Despite these impacts, in June 2019, the U.S. Environmental Protection Agency (EPA) exempted certain steam-injected and disposal wells in North Belridge from the Safe Drinking Water Act upon request from CalGEM because “portions of the formations proposed for exemption in the field do not currently serve as sources of drinking water” and “cannot now and will not in the future serve as sources of drinking water.”

Mapping data published in the EPA permit shows the exemption applies specifically to wells drilled by Aera.

Since Trump took office in 2017, 18 different oil field sections in Kern County have received such aquifer exemptions, according to the EPA. This came after the Obama administration declared in 2011 that the oil industry had contaminated aquifer territory outside of the exempted zone, opening up a multiyear investigation, one with a Feb. 2017 deadline by which to stop underground injection into nonexempt aquifers.

As that deadline approached, the Western States Petroleum Association (WSPA) and other lobbying groups sued CalGEM, then known as the Division of Oil, Gas and Geothermal Resources (DOGGR). WSPA filed the lawsuit one day before Trump’s inauguration, with Trump’s granting the industry four exemptions in the next three months that followed.
 


Gov. Newsom has issued over 7,000 new oil drilling permits since taking office in 2019.


 
Even though the Newsom administration had requested six more exemptions in Kern County since the governor took office, Newsom has continued to position himself as Trump’s environmental adversary. In recent weeks, Newsom has slammed Trump for his climate change denial. In a filmed Sept. 14 meeting, he told Trump that “the science is in and observed evidence is self-evident,” saying “climate change is real and is exacerbating this,” referring to the unprecedented wildfires still burning in California.

According to drilling data collected by the groups Consumer Watchdog and FracTracker Alliance, Newsom issued 190% more oil drilling permits in the first half of 2020 compared with the first half of 2019. He has issued over 7,000 new permits since taking office in 2019, according to data the groups collected, now published on the website NewsomWellWatch.com.

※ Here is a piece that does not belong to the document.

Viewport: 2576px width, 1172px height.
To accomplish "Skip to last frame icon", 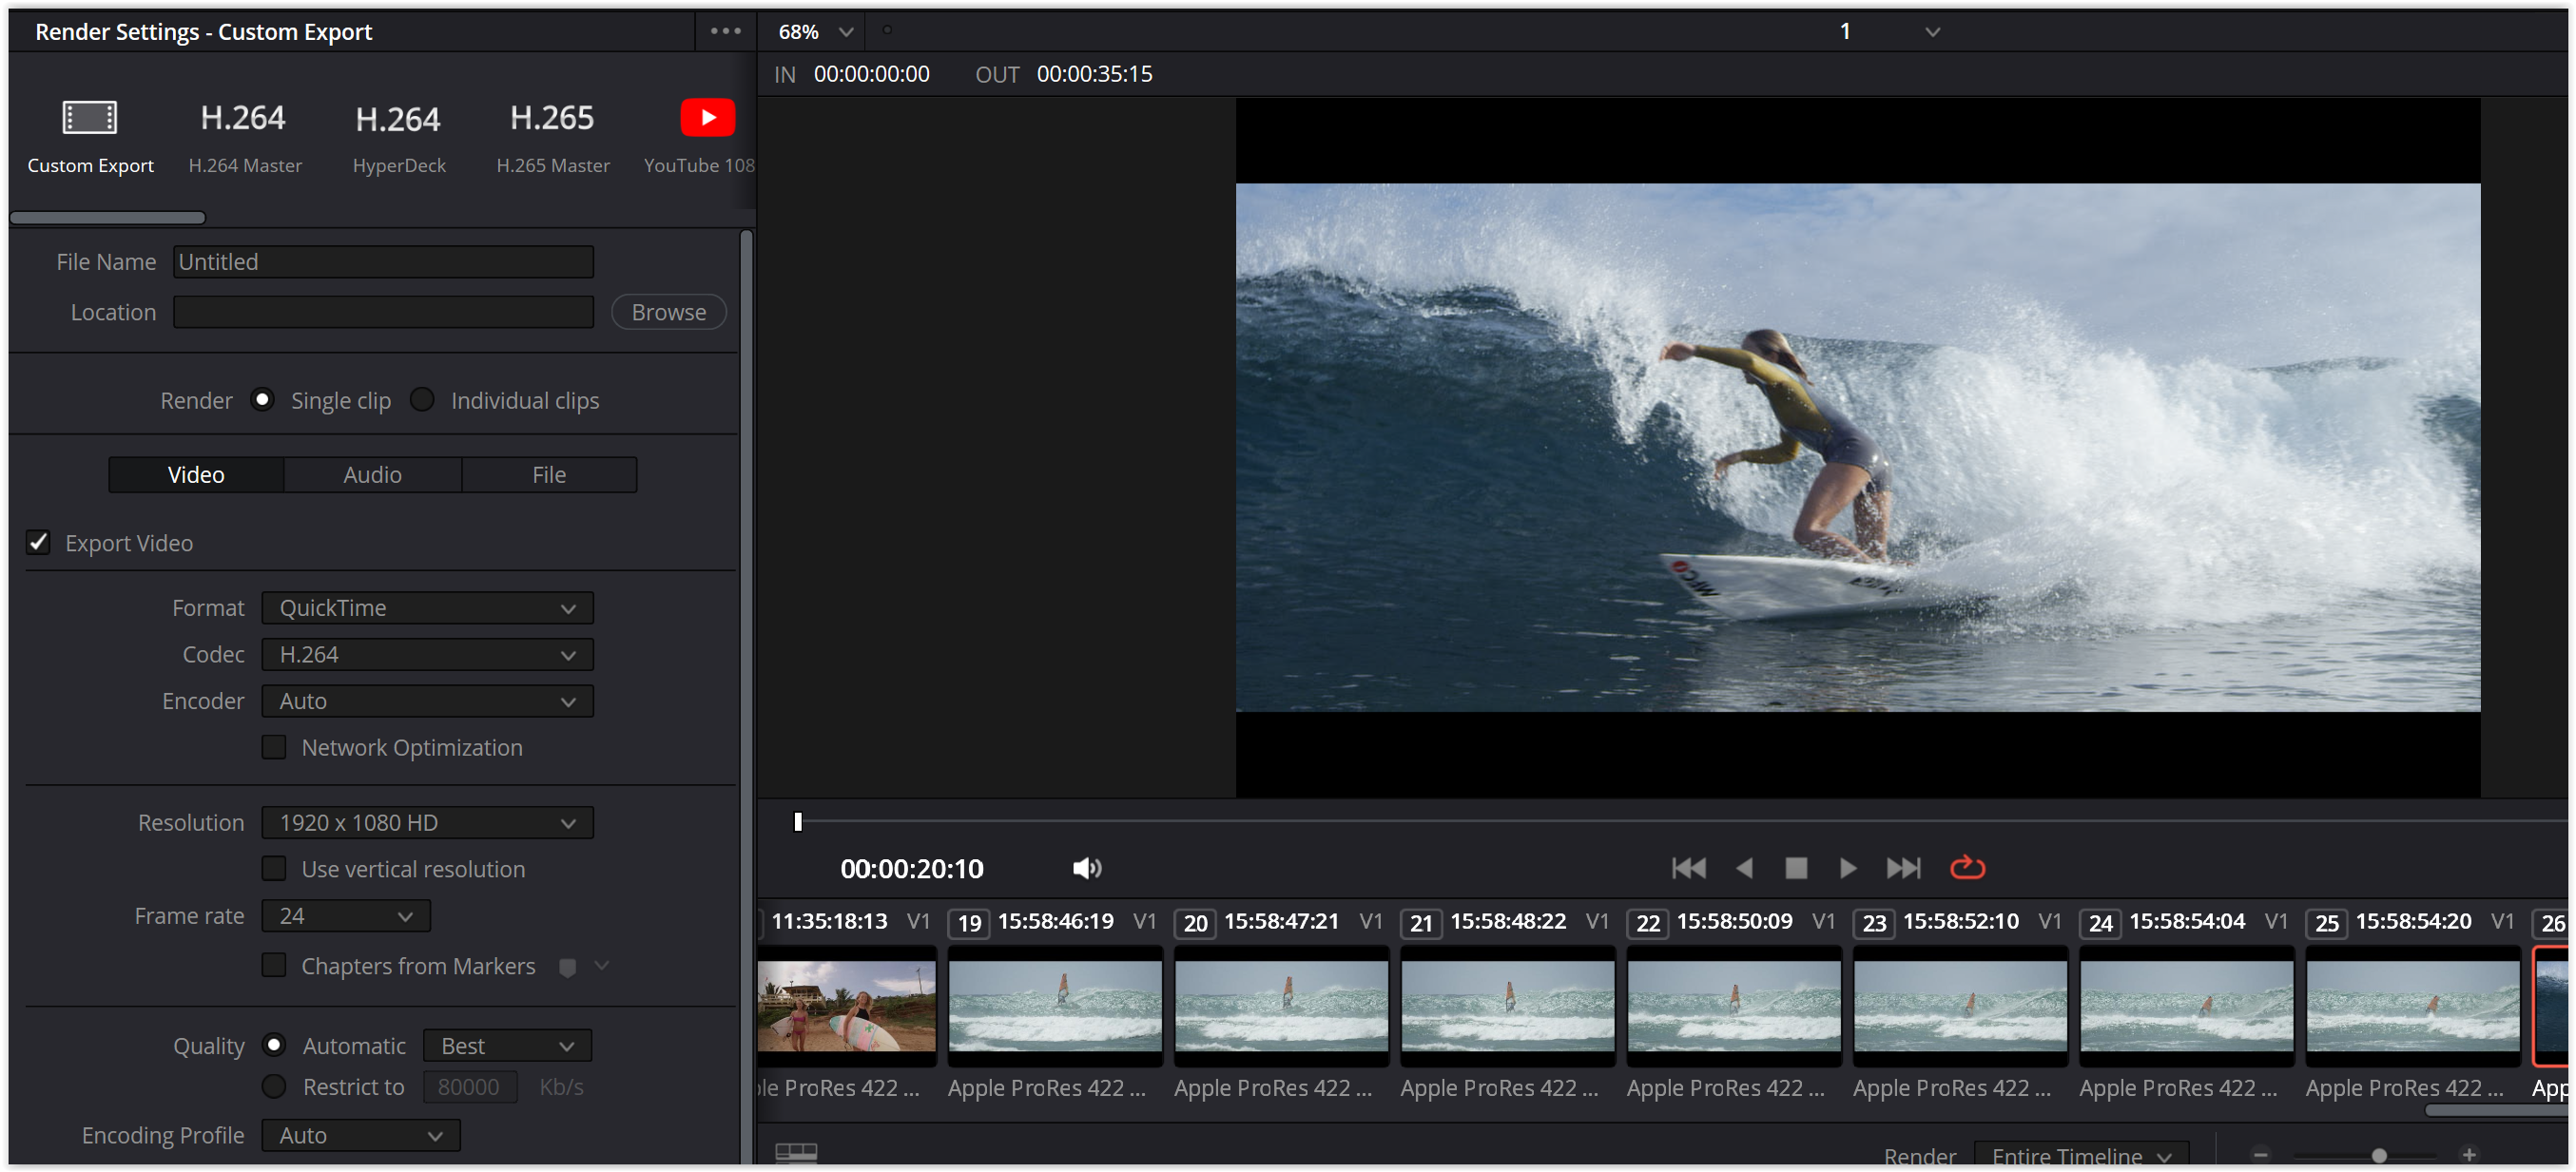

Pointing to that data, activists have denounced Newsom’s discrepancy between word and deed.

“He keeps tweeting ‘climate change is real’ but turns around and shows us he values profit over people’s health,” Nalleli Cobo, a college sophomore activist who grew up with oil drilling next door to her childhood home in South Los Angeles and is battling cancer, said in a press release. “Gov. Newsom – stop being a hypocrite and remember you work for us, the people.”

Kassie Siegel, director of the Center for Biological Diversity’s Climate Law Institute, called the fracking permits granted by Newsom “an absurd act of climate whiplash.”

“First he passes the buck to the legislature, then he gives out new permits like gifts to Big Oil,” Siegel said. “By continuing to fast-track more fracking and drilling, Newsom is fanning the flames of the climate emergency.”